### Given data
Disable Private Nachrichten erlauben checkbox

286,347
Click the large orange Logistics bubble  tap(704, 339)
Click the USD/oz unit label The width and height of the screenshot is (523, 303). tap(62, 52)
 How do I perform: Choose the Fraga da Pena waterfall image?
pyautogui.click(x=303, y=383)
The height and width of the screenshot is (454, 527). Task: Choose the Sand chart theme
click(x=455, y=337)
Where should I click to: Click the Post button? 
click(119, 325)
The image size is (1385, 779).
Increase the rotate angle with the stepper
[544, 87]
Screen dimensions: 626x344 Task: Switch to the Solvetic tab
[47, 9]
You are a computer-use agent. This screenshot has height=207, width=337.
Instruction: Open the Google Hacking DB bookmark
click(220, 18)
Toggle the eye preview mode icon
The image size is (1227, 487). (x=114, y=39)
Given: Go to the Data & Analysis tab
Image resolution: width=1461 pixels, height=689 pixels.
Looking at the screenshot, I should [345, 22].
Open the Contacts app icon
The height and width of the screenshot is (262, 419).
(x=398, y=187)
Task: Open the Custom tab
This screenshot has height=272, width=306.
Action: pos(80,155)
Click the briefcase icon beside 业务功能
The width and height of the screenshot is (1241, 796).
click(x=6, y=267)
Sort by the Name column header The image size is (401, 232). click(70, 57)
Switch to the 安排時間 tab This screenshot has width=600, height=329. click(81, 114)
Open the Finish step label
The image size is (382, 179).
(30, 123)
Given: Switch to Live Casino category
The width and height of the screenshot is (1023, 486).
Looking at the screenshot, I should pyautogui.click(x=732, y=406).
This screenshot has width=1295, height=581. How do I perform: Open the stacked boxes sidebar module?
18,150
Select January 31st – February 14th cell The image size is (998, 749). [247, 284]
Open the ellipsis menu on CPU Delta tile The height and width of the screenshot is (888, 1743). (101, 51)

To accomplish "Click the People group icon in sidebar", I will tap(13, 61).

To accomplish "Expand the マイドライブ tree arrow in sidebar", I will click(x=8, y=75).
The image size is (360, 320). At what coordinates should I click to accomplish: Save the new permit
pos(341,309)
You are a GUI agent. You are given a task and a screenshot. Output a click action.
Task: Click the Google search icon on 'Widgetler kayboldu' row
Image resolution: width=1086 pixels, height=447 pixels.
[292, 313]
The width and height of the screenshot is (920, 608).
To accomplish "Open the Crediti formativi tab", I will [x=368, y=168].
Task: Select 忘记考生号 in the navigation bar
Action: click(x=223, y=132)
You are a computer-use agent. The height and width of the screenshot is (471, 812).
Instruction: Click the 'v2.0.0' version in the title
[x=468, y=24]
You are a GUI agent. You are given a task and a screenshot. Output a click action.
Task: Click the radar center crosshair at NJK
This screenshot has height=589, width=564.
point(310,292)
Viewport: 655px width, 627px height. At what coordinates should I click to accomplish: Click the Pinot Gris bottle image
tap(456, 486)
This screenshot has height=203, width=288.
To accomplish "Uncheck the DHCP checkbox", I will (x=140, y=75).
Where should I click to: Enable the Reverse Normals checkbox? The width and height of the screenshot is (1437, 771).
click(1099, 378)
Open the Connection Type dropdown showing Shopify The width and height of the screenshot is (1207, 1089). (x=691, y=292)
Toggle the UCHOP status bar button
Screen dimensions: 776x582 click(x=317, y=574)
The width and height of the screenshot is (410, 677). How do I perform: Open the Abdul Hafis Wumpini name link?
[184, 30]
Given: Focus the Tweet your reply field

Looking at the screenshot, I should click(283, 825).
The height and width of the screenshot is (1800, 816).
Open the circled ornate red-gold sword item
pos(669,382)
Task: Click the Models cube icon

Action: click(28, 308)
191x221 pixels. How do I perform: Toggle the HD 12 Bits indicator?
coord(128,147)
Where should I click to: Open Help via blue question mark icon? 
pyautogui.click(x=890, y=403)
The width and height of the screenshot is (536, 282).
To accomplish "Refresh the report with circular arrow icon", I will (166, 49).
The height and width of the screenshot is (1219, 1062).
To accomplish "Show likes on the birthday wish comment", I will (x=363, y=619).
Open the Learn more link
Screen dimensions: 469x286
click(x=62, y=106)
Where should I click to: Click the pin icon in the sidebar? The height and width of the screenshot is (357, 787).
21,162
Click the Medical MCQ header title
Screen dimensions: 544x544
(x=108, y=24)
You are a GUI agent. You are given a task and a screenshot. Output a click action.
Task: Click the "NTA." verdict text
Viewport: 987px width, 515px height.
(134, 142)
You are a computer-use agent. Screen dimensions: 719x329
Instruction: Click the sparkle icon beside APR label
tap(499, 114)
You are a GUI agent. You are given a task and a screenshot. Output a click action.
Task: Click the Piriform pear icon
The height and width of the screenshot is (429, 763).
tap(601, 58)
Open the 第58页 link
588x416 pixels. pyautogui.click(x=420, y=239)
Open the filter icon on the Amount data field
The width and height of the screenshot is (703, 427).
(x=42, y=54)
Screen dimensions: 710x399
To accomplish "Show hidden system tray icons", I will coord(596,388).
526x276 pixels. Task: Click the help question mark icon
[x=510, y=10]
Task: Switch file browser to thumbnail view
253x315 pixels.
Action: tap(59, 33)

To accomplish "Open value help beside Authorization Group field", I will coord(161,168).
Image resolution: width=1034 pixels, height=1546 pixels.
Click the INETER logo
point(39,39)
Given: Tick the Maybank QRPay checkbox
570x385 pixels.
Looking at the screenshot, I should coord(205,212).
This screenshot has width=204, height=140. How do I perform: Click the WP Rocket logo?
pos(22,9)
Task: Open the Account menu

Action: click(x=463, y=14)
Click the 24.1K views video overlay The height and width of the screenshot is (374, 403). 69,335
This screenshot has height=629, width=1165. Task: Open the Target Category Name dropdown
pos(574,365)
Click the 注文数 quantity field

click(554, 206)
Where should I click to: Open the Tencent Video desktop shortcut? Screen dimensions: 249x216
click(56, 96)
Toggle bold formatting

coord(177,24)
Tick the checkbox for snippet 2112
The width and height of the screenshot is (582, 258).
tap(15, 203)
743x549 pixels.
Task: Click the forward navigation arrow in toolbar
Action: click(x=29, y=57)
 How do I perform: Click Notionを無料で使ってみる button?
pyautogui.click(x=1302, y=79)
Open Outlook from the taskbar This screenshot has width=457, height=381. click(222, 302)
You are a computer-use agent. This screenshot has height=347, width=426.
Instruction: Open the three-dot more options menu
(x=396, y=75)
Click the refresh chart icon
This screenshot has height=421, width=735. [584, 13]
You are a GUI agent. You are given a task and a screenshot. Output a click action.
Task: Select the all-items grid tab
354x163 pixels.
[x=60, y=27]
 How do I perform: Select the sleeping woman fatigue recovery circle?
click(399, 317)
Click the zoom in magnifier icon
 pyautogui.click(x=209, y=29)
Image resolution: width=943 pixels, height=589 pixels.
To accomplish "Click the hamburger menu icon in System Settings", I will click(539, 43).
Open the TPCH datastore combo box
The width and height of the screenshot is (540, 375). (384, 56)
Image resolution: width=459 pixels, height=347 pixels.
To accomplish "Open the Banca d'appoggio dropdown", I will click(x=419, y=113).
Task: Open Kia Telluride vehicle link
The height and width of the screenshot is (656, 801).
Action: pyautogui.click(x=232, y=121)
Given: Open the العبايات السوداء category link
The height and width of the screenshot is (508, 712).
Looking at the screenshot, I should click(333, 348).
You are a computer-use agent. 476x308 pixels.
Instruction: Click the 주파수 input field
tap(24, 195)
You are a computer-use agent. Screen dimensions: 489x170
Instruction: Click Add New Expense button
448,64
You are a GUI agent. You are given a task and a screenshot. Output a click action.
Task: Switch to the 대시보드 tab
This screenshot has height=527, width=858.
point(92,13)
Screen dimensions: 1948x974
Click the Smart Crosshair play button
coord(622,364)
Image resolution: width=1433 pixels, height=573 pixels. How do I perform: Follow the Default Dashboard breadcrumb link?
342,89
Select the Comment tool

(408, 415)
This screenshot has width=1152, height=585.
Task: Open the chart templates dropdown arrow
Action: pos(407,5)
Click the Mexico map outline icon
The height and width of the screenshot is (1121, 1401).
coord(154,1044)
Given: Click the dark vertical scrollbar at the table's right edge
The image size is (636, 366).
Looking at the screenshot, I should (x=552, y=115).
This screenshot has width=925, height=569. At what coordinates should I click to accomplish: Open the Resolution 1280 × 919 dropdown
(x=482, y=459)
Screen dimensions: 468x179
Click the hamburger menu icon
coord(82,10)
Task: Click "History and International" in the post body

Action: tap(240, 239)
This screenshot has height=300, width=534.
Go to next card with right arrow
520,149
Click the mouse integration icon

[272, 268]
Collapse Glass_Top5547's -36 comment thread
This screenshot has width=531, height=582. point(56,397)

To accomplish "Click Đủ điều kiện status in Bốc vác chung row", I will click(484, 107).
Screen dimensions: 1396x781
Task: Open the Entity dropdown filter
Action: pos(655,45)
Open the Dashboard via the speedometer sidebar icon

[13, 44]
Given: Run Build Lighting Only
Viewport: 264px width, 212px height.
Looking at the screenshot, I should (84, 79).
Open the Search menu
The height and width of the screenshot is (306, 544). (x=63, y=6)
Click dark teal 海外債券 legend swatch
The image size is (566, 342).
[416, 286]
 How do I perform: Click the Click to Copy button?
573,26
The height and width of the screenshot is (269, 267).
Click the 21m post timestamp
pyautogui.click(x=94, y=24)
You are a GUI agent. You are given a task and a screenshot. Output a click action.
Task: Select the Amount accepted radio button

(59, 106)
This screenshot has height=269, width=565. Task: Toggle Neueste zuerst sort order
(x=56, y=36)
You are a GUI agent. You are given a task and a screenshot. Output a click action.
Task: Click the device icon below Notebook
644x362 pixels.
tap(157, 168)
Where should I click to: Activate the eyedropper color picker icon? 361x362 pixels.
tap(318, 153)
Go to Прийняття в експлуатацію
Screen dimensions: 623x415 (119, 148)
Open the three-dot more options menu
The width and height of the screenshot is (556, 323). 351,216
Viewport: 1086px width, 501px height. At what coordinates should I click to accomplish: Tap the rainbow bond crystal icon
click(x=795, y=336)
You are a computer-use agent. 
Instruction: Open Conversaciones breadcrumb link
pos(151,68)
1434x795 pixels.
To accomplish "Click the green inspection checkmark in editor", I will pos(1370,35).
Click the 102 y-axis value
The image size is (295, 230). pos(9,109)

### Task item
When the entries above show the word "computer" in a line, copy that line out.

### Answer space
You are a computer-use agent. This screenshot has height=207, width=337.
You are a computer-use agent. The height and width of the screenshot is (471, 812).
You are a computer-use agent. Screen dimensions: 719x329
You are a computer-use agent. This screenshot has height=347, width=426.
You are a computer-use agent. 476x308 pixels.
You are a computer-use agent. Screen dimensions: 489x170
You are a computer-use agent. 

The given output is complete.